The static systems described above require advance booking based on static reasoning, without considering instantaneous events. Thus, these systems do not provide real-time vehicle allocation, nor do they provide an immediate response to the user. To remedy this deficit, dynamic car-sharing systems have emerged with real-time service management.

Dynamic systems

– PRAXITELE: the PRAXITELE Research and Development program was founded in 1993 based on a consortium from the industry (CGEA, Renault, the Dassault Electronics Group and EDF) and two research institutes (INRIA and INRETS). The service became operational in October 1997 in Saint-Quentin-en-Yvelines with 50 cars (PRAXICARS) and five carparks (PRAXIPARKS). PRAXITELE is a new form of public transport complementary to public transport and taxis. This new service is primarily intended for journeys and schedules when demand is diffuse and public transport is inadequate in terms of frequency and profitability. Its use is restricted to a geographical area ranging from a few hundred meters to several kilometers in some cases. To use PRAXITELE, one must first become a member of the service. A “credit card”-type memory card using contactless technology, the PRAXICARD, is then delivered to the client allowing them to access the cars, consult the information terminals installed in the stations and carry out payment.
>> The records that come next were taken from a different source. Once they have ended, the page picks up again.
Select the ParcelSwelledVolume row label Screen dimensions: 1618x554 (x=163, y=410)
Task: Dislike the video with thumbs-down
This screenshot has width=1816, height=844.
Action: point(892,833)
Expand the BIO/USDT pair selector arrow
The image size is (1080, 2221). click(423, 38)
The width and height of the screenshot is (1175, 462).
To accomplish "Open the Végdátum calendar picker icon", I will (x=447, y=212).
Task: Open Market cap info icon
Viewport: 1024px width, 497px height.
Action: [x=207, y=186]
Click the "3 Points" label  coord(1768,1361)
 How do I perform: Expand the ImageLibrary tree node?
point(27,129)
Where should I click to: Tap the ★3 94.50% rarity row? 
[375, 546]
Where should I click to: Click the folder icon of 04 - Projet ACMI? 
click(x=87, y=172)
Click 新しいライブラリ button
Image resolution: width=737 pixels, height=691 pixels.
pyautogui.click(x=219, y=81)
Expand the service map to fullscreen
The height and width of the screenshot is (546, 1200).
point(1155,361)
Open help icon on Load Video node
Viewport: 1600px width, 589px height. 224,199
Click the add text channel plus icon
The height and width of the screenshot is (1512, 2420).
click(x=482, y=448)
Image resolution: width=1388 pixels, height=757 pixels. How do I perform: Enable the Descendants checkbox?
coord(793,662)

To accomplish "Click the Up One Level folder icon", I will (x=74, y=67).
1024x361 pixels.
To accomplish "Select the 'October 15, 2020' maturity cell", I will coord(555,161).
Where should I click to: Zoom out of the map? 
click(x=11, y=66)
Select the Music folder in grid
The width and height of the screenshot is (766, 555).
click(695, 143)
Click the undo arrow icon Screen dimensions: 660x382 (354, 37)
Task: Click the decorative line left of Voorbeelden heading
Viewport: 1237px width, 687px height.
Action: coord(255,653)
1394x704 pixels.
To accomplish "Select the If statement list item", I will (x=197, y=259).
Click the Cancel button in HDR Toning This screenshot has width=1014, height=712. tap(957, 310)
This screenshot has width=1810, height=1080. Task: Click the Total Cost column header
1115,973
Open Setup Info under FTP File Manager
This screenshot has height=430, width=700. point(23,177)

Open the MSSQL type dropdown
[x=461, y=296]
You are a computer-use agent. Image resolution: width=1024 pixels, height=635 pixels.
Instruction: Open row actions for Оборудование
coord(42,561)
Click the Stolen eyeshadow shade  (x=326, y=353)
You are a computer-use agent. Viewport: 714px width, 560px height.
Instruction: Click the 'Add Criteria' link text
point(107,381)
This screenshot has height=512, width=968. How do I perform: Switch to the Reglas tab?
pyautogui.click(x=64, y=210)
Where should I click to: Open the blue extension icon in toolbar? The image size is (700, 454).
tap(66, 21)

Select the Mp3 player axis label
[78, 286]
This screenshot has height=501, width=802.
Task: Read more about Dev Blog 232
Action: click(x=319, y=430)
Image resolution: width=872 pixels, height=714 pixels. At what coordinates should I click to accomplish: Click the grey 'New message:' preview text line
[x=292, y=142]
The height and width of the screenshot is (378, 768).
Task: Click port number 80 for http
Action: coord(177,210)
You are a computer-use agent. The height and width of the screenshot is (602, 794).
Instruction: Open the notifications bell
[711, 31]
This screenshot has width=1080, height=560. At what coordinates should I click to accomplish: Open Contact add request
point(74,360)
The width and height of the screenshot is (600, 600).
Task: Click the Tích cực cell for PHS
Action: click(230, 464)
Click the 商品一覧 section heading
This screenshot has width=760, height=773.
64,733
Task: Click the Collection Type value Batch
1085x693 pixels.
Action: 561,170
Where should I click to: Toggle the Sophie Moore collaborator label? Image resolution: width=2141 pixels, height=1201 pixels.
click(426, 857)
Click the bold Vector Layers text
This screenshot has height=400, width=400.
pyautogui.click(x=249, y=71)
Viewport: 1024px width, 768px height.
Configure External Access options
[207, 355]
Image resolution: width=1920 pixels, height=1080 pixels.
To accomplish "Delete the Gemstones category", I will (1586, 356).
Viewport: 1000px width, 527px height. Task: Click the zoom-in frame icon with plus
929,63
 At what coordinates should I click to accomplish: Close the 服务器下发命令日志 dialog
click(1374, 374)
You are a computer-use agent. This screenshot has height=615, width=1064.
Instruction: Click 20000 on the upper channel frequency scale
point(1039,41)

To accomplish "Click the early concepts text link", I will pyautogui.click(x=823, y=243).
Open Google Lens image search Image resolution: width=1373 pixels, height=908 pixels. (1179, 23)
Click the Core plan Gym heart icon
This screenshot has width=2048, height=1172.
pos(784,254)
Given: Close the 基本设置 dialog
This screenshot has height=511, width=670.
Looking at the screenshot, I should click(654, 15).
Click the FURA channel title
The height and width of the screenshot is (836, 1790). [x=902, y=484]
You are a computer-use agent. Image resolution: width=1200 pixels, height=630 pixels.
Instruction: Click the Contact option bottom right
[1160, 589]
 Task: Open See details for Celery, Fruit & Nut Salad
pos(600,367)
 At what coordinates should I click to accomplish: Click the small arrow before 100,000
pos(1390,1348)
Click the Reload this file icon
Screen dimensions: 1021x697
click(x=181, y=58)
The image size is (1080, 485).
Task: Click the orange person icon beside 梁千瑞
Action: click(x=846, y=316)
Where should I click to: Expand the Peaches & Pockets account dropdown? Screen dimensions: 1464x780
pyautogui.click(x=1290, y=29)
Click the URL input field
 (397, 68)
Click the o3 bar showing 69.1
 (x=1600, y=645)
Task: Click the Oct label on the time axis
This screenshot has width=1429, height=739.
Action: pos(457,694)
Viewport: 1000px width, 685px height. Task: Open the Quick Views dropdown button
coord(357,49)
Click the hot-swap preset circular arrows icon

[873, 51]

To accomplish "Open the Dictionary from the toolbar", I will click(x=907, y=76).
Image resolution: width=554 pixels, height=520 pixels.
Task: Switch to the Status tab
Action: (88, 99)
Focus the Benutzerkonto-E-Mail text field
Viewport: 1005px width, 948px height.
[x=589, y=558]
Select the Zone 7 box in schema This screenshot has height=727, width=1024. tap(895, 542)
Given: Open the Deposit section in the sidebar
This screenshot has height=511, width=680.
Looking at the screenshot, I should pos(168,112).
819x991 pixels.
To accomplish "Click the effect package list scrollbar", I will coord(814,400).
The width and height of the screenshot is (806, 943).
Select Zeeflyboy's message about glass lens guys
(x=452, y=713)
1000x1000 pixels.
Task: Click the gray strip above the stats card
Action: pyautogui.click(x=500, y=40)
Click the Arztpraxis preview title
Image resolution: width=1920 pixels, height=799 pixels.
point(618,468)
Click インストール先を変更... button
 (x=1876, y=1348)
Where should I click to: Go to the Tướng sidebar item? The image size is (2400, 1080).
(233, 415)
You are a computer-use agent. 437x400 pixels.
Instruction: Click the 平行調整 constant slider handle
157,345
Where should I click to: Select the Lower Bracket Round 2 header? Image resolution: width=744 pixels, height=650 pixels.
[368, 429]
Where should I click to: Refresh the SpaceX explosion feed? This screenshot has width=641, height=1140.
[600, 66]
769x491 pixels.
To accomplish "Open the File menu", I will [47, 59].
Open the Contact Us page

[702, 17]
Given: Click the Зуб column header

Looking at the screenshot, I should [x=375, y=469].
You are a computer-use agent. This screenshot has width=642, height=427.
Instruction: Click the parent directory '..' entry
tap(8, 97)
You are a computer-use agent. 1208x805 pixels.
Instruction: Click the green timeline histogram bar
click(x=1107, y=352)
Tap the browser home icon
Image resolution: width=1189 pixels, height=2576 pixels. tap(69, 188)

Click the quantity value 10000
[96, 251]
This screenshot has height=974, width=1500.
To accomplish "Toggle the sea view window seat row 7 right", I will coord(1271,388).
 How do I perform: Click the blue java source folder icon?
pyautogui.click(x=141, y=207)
The PRAXIPARK stations act both as an interface between the system and its users through information terminals (information exchange with PRAXICENTRE, controls), and as a local operation system through its chargers (for recharging vehicles, etc.). The PRAXICAR vehicles use electric engines and are equipped with automatic chargers which charge by induction, facilitating their use, management and operation. They include an on-board computer which controls the opening in order to collect payment and ensure a dialogue with the user. Currently, the vehicles are electric versions of existing models (Renault Clio). Eventually, the idea is to use the concept of small electric cars, with dimensions better suited to urban use. – LISELEC [LIS]: created by PSA, VIA GTI and Alcatel CGA Transport, LISELEC is part of the global travel policy that has been leading the the La Rochelle agglomeration for many years. The experiment began in September 1999 in partnership with: the General Council of Charente-Maritime, the Regional Council of...